Instructions to follow:
Please produce an exact copy of only the lines from the one with "The width and" through the last one of the material, without pictures.

Records for this task:
━━━━

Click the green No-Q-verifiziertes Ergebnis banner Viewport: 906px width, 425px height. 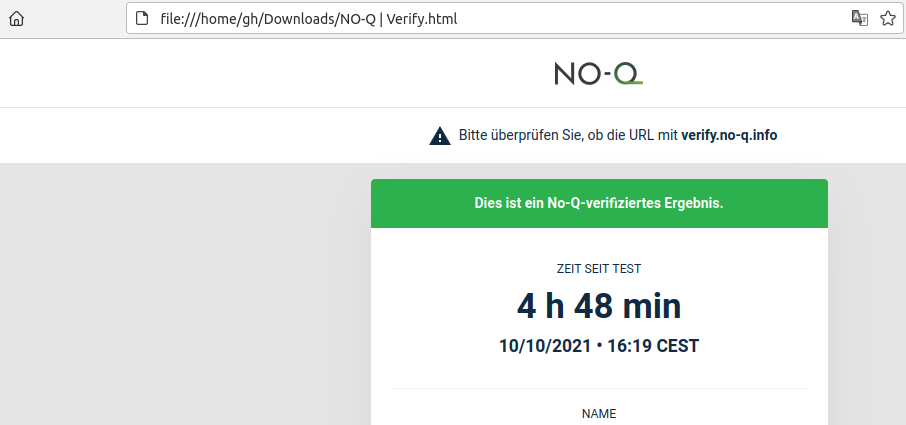pos(599,203)
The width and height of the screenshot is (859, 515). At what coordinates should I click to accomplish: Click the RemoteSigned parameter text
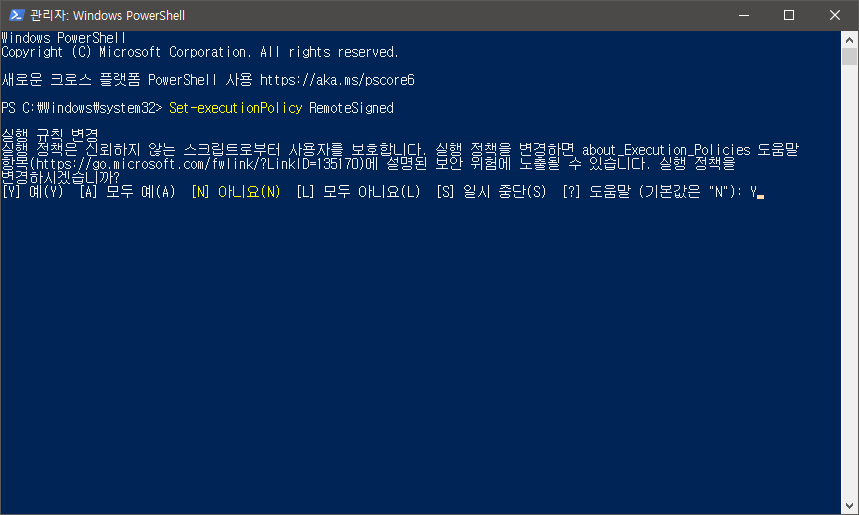point(351,108)
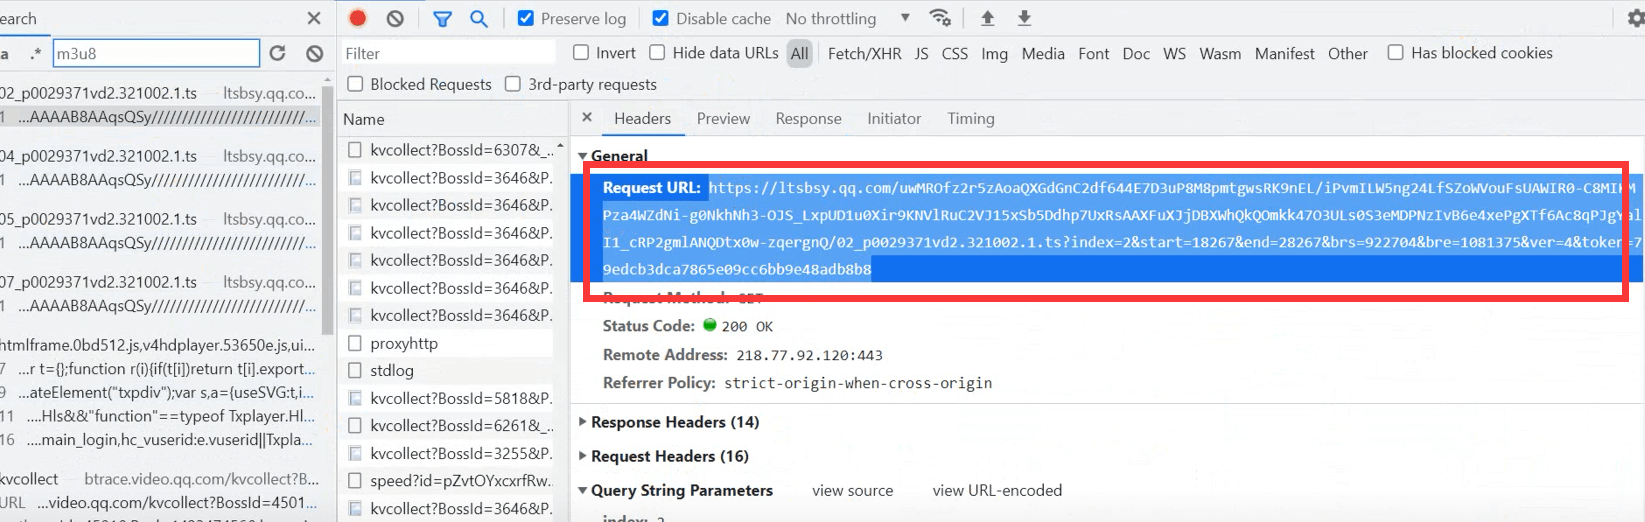This screenshot has width=1645, height=522.
Task: Uncheck the Preserve log checkbox
Action: (526, 18)
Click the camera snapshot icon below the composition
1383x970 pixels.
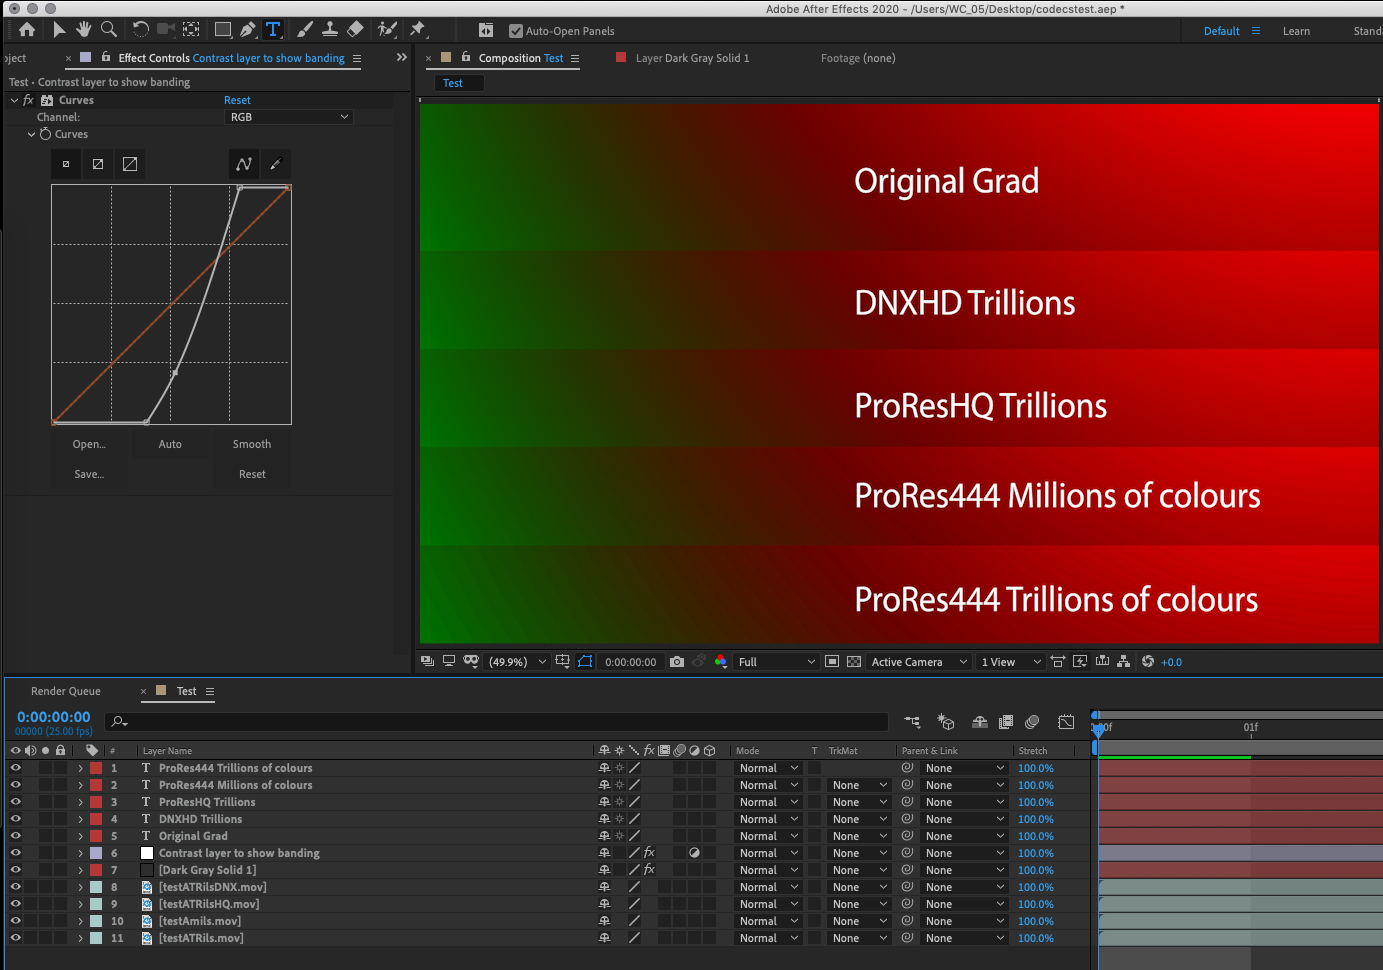(676, 661)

━━━━

Expected answer:
The width and height of the screenshot is (859, 515). At what coordinates should I click to accomplish: Click the RemoteSigned parameter text
point(351,108)
This screenshot has width=1645, height=522.
Task: Uncheck the Preserve log checkbox
Action: (526, 18)
Click the camera snapshot icon below the composition
1383x970 pixels.
(676, 661)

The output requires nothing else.